NoSQL databases like MongoDB are not immune to injection. Instead of SQL syntax, attackers inject query operators.

// Vulnerable MongoDB query (Node.js)
db.users.find({
  username: req.body.username,
  password: req.body.password
});

// Normal input: { "username": "admin", "password": "secret123" }
// Query: find({ username: "admin", password: "secret123" })

// Malicious input: { "username": "admin", "password": { "$ne": "" } }
// Query: find({ username: "admin", password: { $ne: "" } })
// The $ne (not equal) operator matches any non-empty password
// The attacker logs in as admin without knowing the password

// Other dangerous operators:
// $gt    Greater than (password: { $gt: "" } matches all)
// $regex  Regular expression (password: { $regex: "^a" } tests first char)
// $where  Execute JavaScript (username: { $where: "sleep(5000)" })

The Fix: Validate Input Types

// Validate that inputs are strings, not objects
if (typeof req.body.username !== 'string' || typeof req.body.password !== 'string') {
  throw new Error('Invalid input type');
}

// Use a schema validation library (Zod, Joi, etc.)
const schema = z.object({
  username: z.string().min(1).max(100),
  password: z.string().min(1).max(200),
});
const validated = schema.parse(req.body);

The Principle: Never Trust User Input

Every injection type follows the same pattern:

1. The application receives input from a user (or any external source)
2. The application passes that input to an interpreter without sanitization
3. The interpreter executes the input as instructions instead of treating it as data

The fix is always one of:
- Parameterize: separate code from data (SQL, LDAP)
- Avoid the interpreter: use APIs instead of shell commands
- Validate strictly: allowlist acceptable values, reject everything else
- Encode output: context-aware encoding for HTML, JS, URLs
- Type-check: ensure input matches the expected type (NoSQL)

User input is not just form fields. It includes URL parameters, HTTP headers (User-Agent, Referer, Cookie), uploaded files, API request bodies, WebSocket messages, data from your own database (second-order injection), data from third-party APIs, and environment variables set by proxies. If you did not generate it yourself in your own code, do not trust it.

Common Pitfalls

  • Only validating form fields. Attackers inject through headers, cookies, file uploads, and API parameters. Validate every input, not just the obvious ones.

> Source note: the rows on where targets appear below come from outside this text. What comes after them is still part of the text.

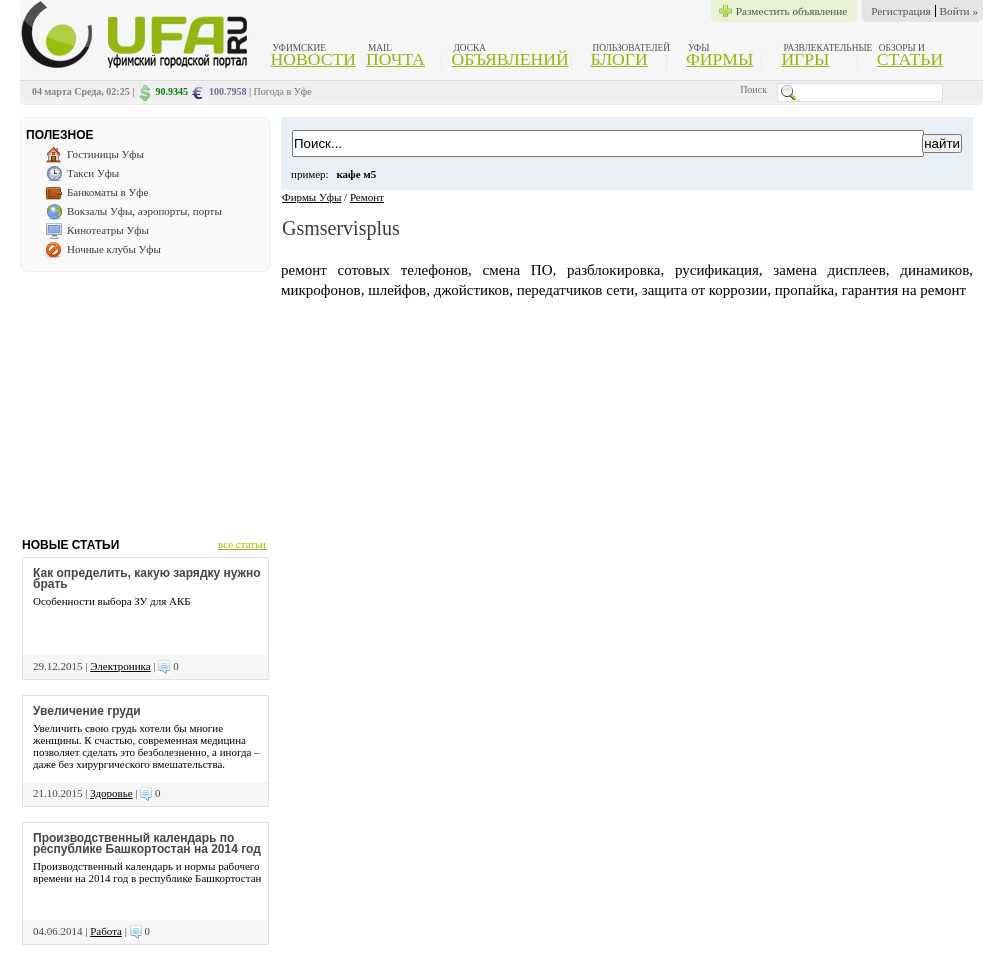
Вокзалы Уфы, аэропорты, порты (144, 211)
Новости (313, 59)
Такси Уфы (93, 173)
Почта (395, 59)
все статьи (242, 544)
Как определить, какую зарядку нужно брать (147, 578)
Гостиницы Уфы (105, 154)
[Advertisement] (145, 397)
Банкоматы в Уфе (107, 192)
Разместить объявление (791, 11)
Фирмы (719, 59)
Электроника (120, 666)
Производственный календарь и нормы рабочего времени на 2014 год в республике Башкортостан (147, 872)
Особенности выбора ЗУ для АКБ (112, 601)
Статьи (910, 59)
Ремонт (367, 197)
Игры (805, 59)
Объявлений (509, 59)
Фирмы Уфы (311, 197)
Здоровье (111, 793)
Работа (106, 931)
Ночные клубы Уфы (114, 249)
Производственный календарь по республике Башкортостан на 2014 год (147, 843)
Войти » (959, 11)
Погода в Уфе (283, 91)
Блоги (619, 59)
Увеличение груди (87, 711)
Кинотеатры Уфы (108, 230)
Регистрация (900, 11)
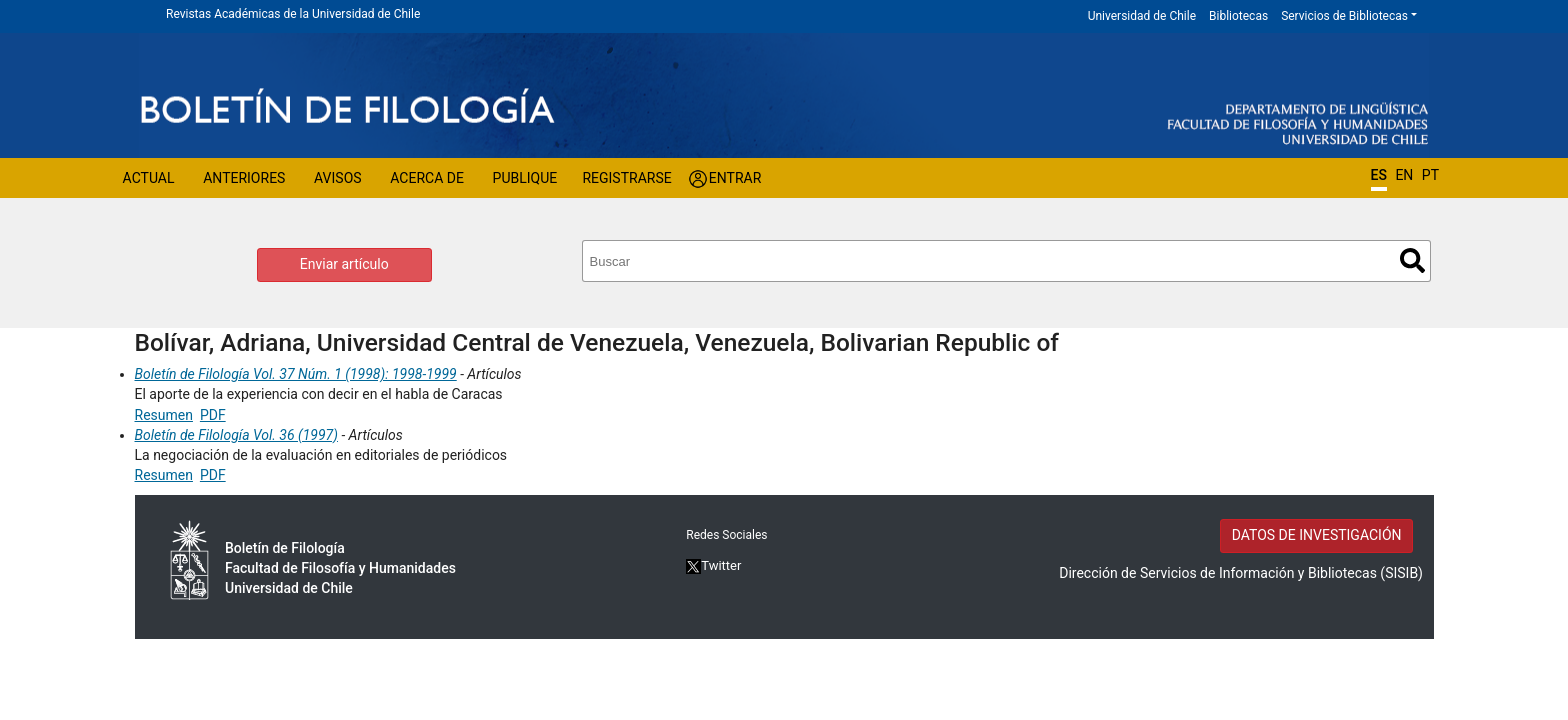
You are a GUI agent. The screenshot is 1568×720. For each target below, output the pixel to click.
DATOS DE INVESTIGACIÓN (1317, 535)
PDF (213, 415)
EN (1404, 175)
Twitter (713, 565)
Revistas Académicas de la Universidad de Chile (293, 14)
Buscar (1412, 260)
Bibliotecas (1238, 16)
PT (1430, 175)
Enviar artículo (344, 264)
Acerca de (427, 178)
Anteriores (244, 178)
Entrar (735, 178)
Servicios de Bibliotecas (1344, 16)
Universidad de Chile (1142, 16)
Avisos (338, 178)
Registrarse (626, 178)
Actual (149, 178)
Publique (525, 178)
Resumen (164, 415)
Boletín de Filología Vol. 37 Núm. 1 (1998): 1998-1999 (296, 374)
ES (1379, 175)
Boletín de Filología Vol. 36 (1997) (236, 435)
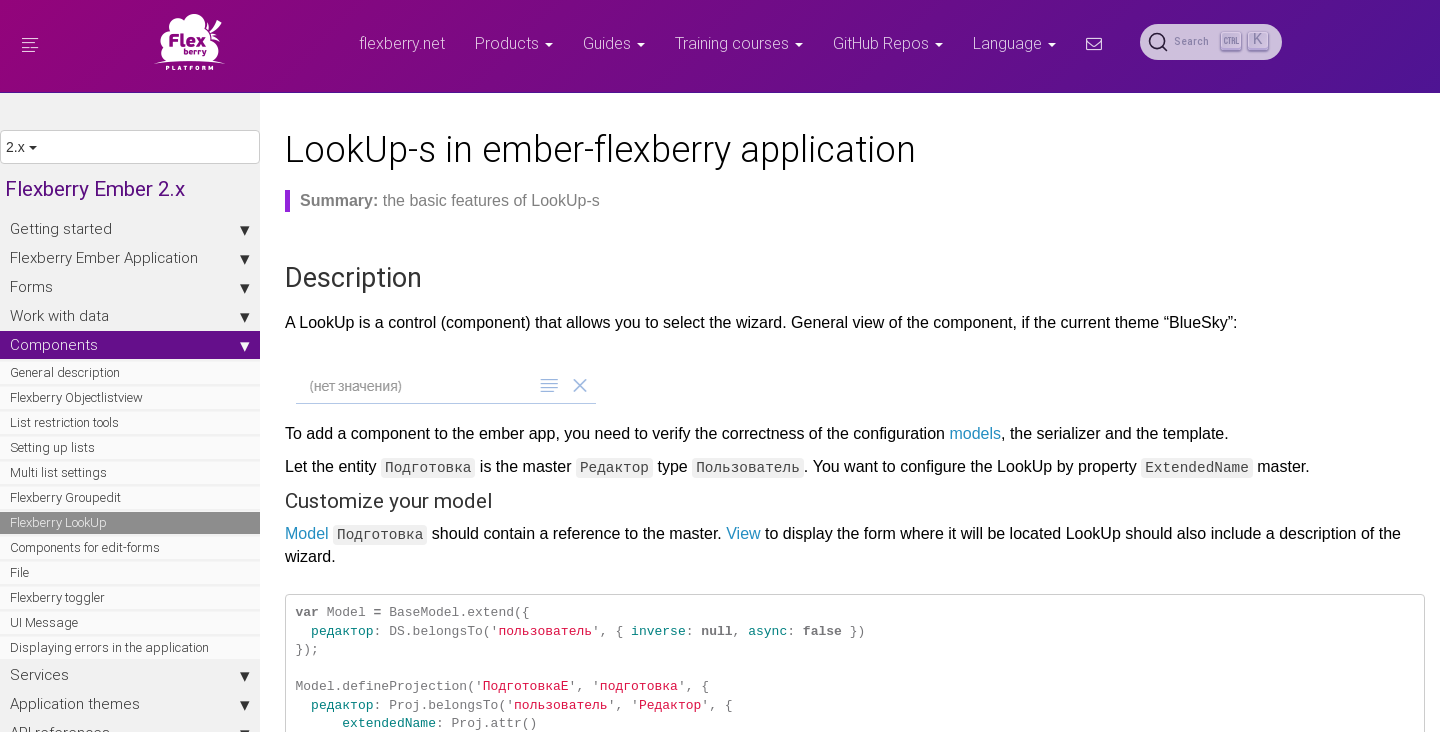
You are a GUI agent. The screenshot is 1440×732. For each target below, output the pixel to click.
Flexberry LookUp (58, 522)
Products (514, 43)
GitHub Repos (888, 43)
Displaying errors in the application (109, 647)
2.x (21, 147)
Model (307, 533)
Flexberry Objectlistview (76, 397)
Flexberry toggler (57, 597)
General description (65, 372)
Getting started (130, 229)
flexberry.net (402, 43)
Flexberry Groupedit (65, 497)
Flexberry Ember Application (130, 258)
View (743, 533)
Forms (130, 287)
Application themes (130, 704)
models (975, 433)
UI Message (44, 622)
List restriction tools (64, 422)
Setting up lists (52, 447)
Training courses (739, 43)
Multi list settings (58, 472)
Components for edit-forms (85, 547)
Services (130, 675)
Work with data (130, 316)
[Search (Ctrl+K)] (1211, 42)
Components (130, 345)
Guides (614, 43)
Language (1014, 43)
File (19, 572)
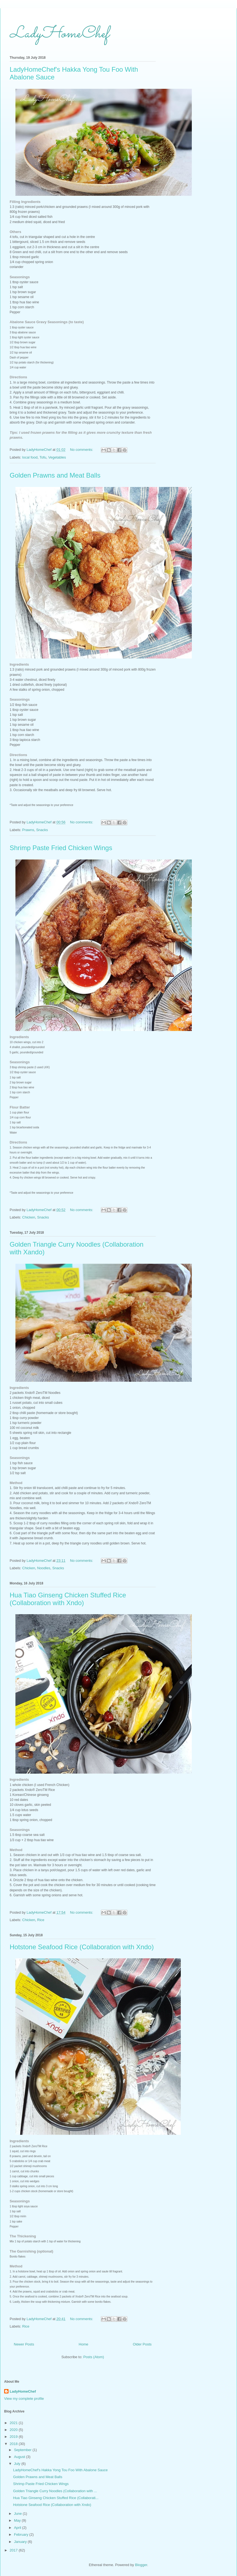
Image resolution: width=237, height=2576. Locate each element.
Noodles (43, 1568)
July (17, 2464)
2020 (14, 2430)
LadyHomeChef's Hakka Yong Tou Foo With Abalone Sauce (60, 2470)
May (18, 2520)
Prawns (28, 830)
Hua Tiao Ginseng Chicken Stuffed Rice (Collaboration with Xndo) (68, 1598)
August (20, 2457)
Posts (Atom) (93, 2357)
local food (30, 457)
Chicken (28, 1217)
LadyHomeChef (59, 34)
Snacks (42, 830)
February (21, 2534)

  • Blocklist-based filtering. Trying to block dangerous characters or patterns. Attackers have more bypass techniques than you have filters. Use allowlists and parameterization instead.

  • Trusting "internal" APIs. Microservices calling each other still pass data. If service A receives user input and passes it to service B, service B must validate it. Do not assume upstream services sanitized the data.

  • Assuming HTTPS prevents injection. HTTPS encrypts data in transit. It does nothing to prevent injection.

  • Rolling your own sanitization. Writing custom regex to strip dangerous characters is error-prone. Use well-tested libraries: parameterized queries for SQL, DOMPurify for HTML, execFile for commands.

  • Ignoring SSRF in cloud environments. The cloud metadata endpoint (169.254.169.254) is the most valuable SSRF target. It returns credentials and API keys. Block it by default.

Key Takeaways

  • Command injection happens when user input reaches a shell. Never pass user input to exec or system. Use execFile or language-native libraries instead.
  • Path traversal happens when user input controls file paths. Resolve paths and verify they remain within the allowed directory. Use allowlists or ID-based lookups.
  • SSRF happens when user input controls URLs the server fetches. Validate URLs, block internal IP ranges, and block cloud metadata endpoints. The Capital One breach was caused by SSRF.
  • Template injection happens when user input is embedded in template strings. Always pass user input as template variables, never as part of the template itself.
  • NoSQL injection uses query operators instead of SQL syntax. Validate that inputs match expected types and strip operator keys.
  • The universal principle: never trust user input, regardless of its source. Validate input for correctness, parameterize queries, avoid shell interpreters, and encode output.